After Las Hurdes, I follow a quiet road to climb a hillock for a vast view to the north and west. Below me is the great sweep of Castile and Leon.
I drive south to medieval Caceres and, after a night's rest, take a walk around the city. The Gothic cathedral, museum, plaza, Moorish walls, arches and the Palacio de Toledo-Moctezuma are wonderful. It was to the latter that an associate of Cortes brought back a daughter of the Aztec emperor as his bride. But more startling than the buildings are the storks, which build huge nests on top of just about every cupola, rooftop, tower and parapet. They sit, occasionally chattering, often motionless, as if the sun makes them lethargic. Caceres is bigger than Trujillo. It has a university and so is a lot livelier in the evening. I stay a second night, and, after a quick sherry crawl through the bars, feast on suckling pig at a 60-year-old restaurant called El Figon de Eustaquio.
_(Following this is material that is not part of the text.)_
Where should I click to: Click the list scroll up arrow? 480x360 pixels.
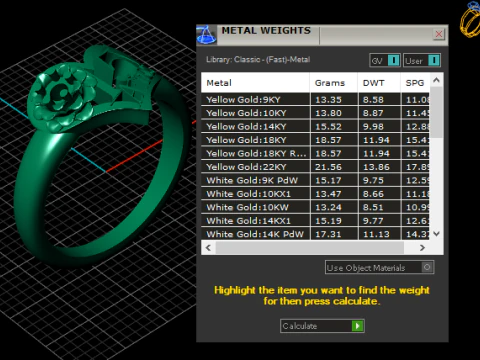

A main road takes me to Merida, where I uncover Extremadura's Roman heritage. There are ruins all over town, including a theatre (still used for an annual classical theatre festival) and amphitheatre, a bridge, a temple of Diana and an impressively intact Roman circus. The National Museum of Roman Art, housed in a modern building, houses a well-curated display of statuary and antiquities.
Extremadura is a multifaceted province (one of 17 "autonomous communities"), its borders touching many regions of Spain. In Zafra, you begin to feel the Andalucian influence. A local guide, Ana, shows me round the patios and wells, the checked-floors of porches and the wrought-iron gates and window bars, which remind me of the older houses of Buenos Aires. America comes into view wherever you wander in western Spain.
I stay the night in a parador, one of those converted palaces the state runs as a grand hotel. Zafra's was once home to the powerful dukes of Feria and was suitably grandiose. Cortes rested in Zafra while travelling south to the departure point for his voyage to Mexico and is said to have stayed at a parador. I'm in no such hurry. At Barbacana, I lunch on Iberian ham and solomillo (sirloin) drenched in sweet Pedro de Ximenez wine. I don't think I could have been a conquistador. This rich food is making me too rotund to wear armour, I don't like the sight of blood, and I like it too much here.